▸ **RECORDS FOR THE TASK**:
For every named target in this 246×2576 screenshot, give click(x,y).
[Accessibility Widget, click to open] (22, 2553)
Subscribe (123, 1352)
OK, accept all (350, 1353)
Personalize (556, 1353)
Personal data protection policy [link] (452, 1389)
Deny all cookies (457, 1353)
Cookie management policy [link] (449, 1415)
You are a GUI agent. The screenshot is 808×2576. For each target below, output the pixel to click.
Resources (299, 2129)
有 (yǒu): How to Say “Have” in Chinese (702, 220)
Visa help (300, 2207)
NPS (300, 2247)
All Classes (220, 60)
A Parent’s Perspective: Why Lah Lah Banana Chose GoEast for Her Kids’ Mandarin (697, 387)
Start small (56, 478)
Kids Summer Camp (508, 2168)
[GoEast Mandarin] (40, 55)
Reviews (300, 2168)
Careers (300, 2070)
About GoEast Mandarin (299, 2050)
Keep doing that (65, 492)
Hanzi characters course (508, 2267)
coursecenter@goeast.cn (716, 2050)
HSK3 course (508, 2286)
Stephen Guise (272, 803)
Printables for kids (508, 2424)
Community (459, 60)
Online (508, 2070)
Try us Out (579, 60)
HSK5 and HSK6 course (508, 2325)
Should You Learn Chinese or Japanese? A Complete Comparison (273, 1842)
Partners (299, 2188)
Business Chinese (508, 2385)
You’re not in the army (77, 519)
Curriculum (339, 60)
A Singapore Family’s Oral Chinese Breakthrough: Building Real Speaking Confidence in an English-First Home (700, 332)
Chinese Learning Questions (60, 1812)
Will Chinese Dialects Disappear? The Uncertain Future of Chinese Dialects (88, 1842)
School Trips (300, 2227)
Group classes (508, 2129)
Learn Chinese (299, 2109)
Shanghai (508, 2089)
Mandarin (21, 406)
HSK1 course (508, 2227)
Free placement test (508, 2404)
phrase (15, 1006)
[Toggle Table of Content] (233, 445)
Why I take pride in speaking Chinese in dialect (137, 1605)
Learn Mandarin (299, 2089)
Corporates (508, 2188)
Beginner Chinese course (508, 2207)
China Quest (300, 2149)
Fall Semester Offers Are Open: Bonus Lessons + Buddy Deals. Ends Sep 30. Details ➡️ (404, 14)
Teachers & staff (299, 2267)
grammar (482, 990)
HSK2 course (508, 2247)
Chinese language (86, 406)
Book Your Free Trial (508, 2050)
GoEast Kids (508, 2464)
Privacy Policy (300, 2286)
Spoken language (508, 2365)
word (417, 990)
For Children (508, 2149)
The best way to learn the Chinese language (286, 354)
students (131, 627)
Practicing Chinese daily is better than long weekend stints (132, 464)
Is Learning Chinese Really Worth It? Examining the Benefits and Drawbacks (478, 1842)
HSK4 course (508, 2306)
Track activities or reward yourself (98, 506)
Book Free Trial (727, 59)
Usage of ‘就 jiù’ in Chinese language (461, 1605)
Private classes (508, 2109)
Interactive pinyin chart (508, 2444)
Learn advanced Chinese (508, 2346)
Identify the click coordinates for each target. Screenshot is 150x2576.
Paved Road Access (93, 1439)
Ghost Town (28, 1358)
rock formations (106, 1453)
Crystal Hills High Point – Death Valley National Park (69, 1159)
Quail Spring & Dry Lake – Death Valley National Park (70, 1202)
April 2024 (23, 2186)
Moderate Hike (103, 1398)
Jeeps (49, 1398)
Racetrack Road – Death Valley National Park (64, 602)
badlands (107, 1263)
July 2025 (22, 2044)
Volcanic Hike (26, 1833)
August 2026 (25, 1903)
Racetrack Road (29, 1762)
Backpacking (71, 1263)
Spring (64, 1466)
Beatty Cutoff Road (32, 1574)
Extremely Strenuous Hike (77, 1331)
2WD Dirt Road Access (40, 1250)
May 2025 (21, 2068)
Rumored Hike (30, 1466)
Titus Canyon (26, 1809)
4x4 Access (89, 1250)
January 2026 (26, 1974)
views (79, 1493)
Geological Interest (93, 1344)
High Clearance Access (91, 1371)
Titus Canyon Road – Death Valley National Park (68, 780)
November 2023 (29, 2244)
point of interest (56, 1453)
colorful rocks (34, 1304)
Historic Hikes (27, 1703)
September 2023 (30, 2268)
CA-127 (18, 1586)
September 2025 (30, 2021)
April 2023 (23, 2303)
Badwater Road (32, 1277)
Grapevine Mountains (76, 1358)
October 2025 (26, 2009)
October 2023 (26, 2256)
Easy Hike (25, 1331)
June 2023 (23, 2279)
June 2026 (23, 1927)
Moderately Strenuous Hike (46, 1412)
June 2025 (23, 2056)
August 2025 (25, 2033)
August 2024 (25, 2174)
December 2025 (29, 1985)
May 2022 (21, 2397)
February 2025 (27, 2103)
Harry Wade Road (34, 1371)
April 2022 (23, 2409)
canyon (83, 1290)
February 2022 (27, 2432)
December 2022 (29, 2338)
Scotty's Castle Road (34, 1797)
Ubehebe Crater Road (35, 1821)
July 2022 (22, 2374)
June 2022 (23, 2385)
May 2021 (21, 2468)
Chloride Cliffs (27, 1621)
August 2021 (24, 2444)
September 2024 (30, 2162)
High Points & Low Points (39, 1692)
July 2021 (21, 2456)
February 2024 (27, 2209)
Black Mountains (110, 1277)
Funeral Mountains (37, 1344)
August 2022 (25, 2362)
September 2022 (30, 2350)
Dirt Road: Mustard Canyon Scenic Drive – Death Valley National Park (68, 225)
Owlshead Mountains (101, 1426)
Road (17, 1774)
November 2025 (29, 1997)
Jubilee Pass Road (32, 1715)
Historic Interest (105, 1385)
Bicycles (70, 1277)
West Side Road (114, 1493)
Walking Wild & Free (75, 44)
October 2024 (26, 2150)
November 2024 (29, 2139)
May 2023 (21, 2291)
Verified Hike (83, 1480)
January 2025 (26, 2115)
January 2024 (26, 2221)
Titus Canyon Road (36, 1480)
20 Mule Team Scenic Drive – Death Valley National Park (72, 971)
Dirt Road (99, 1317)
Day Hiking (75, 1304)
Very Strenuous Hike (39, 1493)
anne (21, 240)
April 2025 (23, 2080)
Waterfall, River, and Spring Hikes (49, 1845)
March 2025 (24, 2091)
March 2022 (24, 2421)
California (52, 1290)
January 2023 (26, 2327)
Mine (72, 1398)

▸ **REQUIREMENT**: The line with "Personal data protection" is the last to include; transcribe exactly every line from the top of the material above down to it.

▸ **ANSWER TO THIS EXERCISE**:
For every named target in this 246×2576 screenshot, give click(x,y).
[Accessibility Widget, click to open] (22, 2553)
Subscribe (123, 1352)
OK, accept all (350, 1353)
Personalize (556, 1353)
Personal data protection policy [link] (452, 1389)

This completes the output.